House Probes Cambridge Analytica on Russia and WikiLeaks

The Democrats’ sweeping new investigation into President Trump includes the now defunct consulting firm better known for misusing the Facebook data of tens of millions of Americans.
Alexander Nix
The House Judiciary Committee sent document requests to 81 individuals and organizations Monday, including former Cambridge Analytica CEO Alexander Nix.Joshua Bright/Redux

As part of a sweeping new investigation into what it calls "obstruction of justice, public corruption, and other abuses of power by President Trump," the House Judiciary Committee sent document requests to 81 people and organizations on Monday. The list includes President Trump's sons Donald Jr. and Eric; his son-in-law, Jared Kushner; and a litany of former Trump campaign and administration officials, including former chief strategist Steve Bannon, former chief of staff Reince Priebus, and former communications director Hope Hicks.

Sprinkled among those names are also key players from President Trump's 2016 digital team, including his former digital director and current campaign manager, Brad Parscale, as well as several former executives of Cambridge Analytica, the now defunct consulting company, including former CEO Alexander Nix, former business development director Brittany Kaiser, and Julian Wheatland, director of Cambridge Analytica's parent company, SCL Group. The inclusion of these individuals and the questions asked of them suggest the committee's keen interest in digging for connections between the Trump campaign, Russia, and WikiLeaks, which published Democratic emails that were hacked by Russian state actors during the 2016 election.

“We have sent these document requests in order to begin building the public record," committee chair Jerrold Nadler (D-New York) wrote in a statement announcing the investigation. "This is a critical time for our nation, and we have a responsibility to investigate these matters and hold hearings for the public to have all the facts."

The committee's ranking member, Jim Jordan (R-Ohio), responded to the news with a tweet calling the investigation a "fishing expedition."

One focus of the House Democrats has been what, exactly, the Trump campaign knew about WikiLeaks' plans to publish internal emails from the Democratic National Committee and Hillary Clinton's campaign chair John Podesta in the summer of 2016. Those questions gained new prominence last week when President Trump's former attorney Michael Cohen testified to Congress that, in the summer of 2016, Roger Stone informed then-candidate Trump that WikiLeaks was about to publish a trove of emails that would be damaging to Clinton. (Stone, a Republican operative and longtime friend of President Trump, was indicted earlier this year in connection with special counsel Robert Mueller's investigation into Russian interference; he has pleaded not guilty.) Though Cambridge Analytica is best known for misappropriating the data of tens of millions of American Facebook users without their knowledge, its executives have also been frequently tied to WikiLeaks and its founder Julian Assange, who also received a document request from the committee on Monday.

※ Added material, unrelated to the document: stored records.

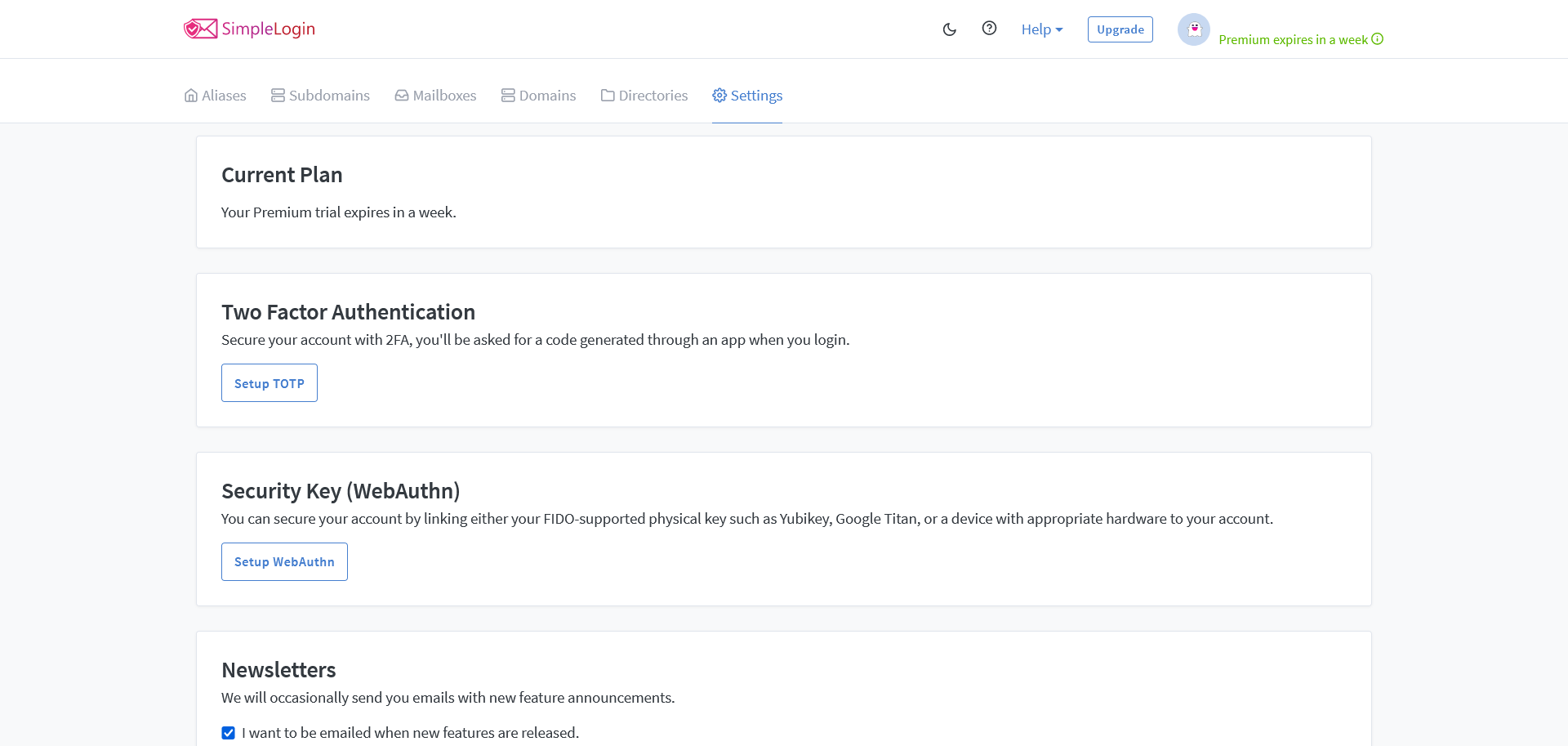Click the SimpleLogin envelope logo
This screenshot has height=746, width=1568.
coord(200,29)
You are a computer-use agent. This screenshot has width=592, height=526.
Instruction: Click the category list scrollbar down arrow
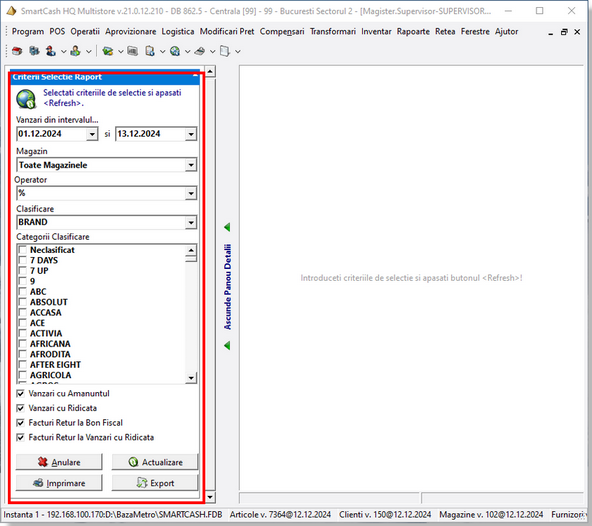tap(191, 378)
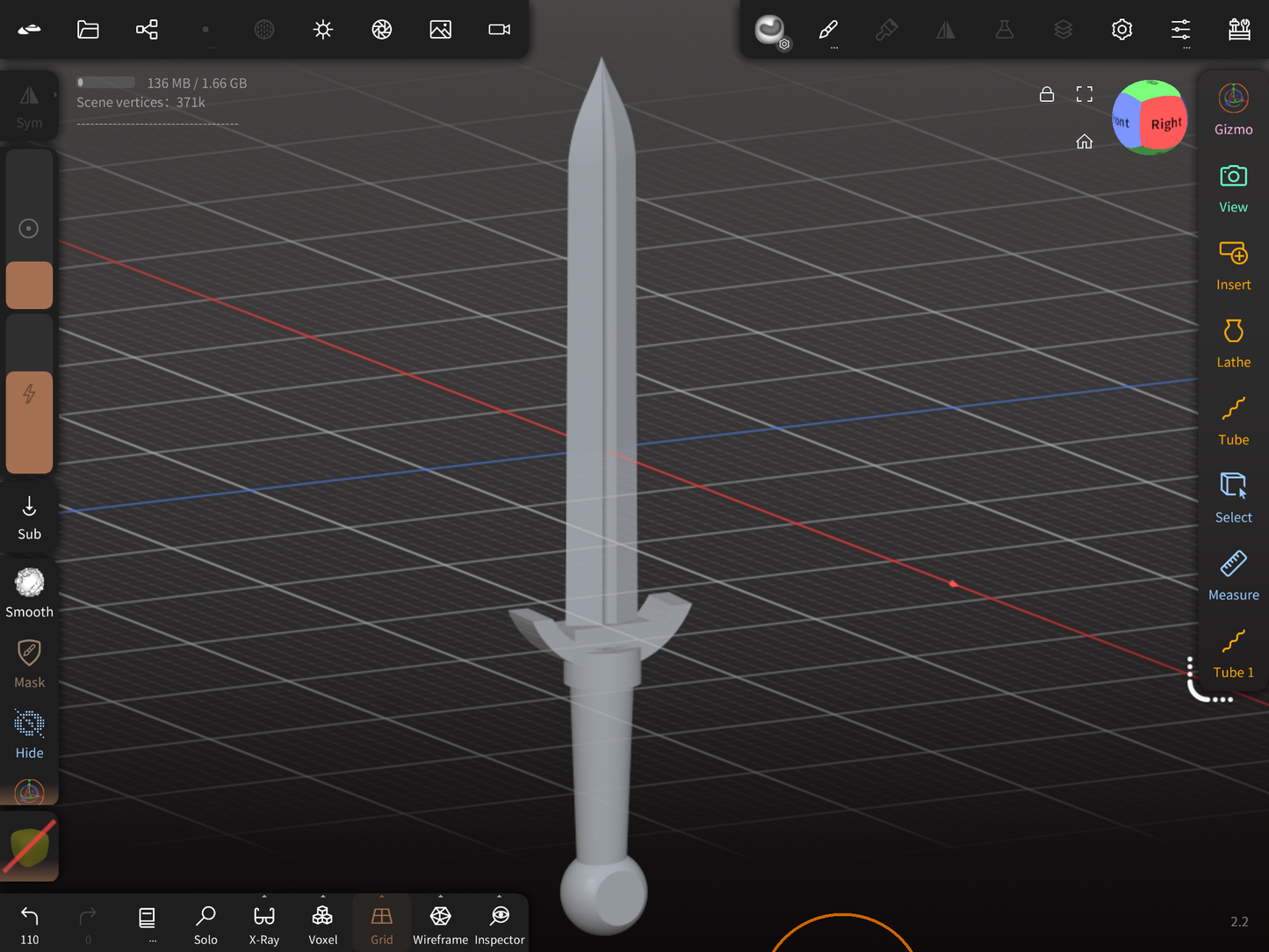Toggle Wireframe display

pyautogui.click(x=440, y=925)
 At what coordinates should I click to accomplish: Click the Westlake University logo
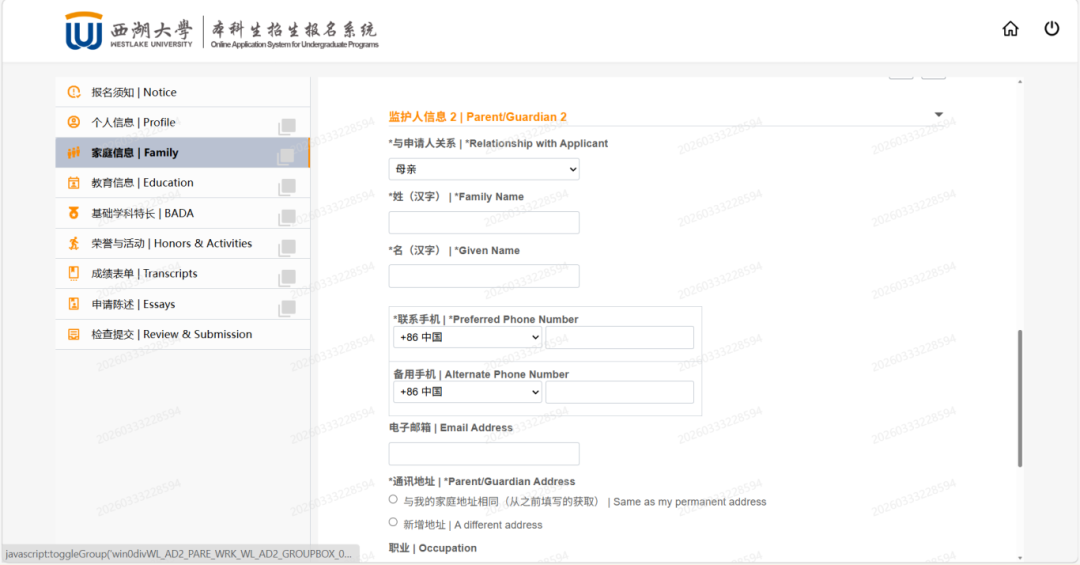(x=84, y=31)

Nix, Cambridge Analytica's former CEO, has admitted to reaching out to Assange in the summer of 2016 about accessing 33,000 of Clinton's emails that went missing in the course of an investigation into her use of a personal email server. Assange said he rejected Nix's offer, but that wasn't the only point of contact between the two organizations. Another Cambridge Analytica executive, Brittany Kaiser, met with Assange in February 2017 at the Ecuadoran embassy in London.

Now, the committee is seeking more information about these contacts and any other communication that Cambridge Analytica, its parent company SCL Group, and key executives may have had with WikiLeaks or with Russia. The committee is also requesting any documents related to efforts to swap campaign-related communications or data with foreign entities.

Neither Wheatland nor Nix could be reached for comment. In a statement, Kaiser's attorney Jim Walden told WIRED that his client "has been fully candid and cooperative with federal prosecutors and Senate staff already."

"Despite the fact that many people in the corridors of power are not happy about her candor, she is resolute," Walden wrote. "She will assist with this new House Judiciary inquiry, as she has with the many ongoing investigations into the President and Cambridge Analytica, ensuring that the full truth is revealed.”

The committee is asking many of the same questions of Parscale, who hired Cambridge Analytica and oversaw the campaign's digital operation in San Antonio in 2016. Questions about how the campaign shared polling data arose earlier this year, following a redaction error in a court document filed by former Trump campaign manager Paul Manafort's lawyers. The unredacted lines revealed that Manafort allegedly shared polling data with a Russian political consultant named Konstantin Kilimnik. Because Parscale is now Trump's campaign manager and among the longest-tenured staffers on the Trump campaign, the committee is also seeking documents from him beyond the scope of his work as digital director in 2016. Parscale didn't respond to WIRED's request for comment.

Both Nix and Parscale have previously spoken with the House Intelligence Committee, when Republicans held the House majority. Democrats on that committee opposed the decision to cease the investigation in March of last year. Now it's clear that the Democratic majority in the House plans to pick up where those probes left off---and then some.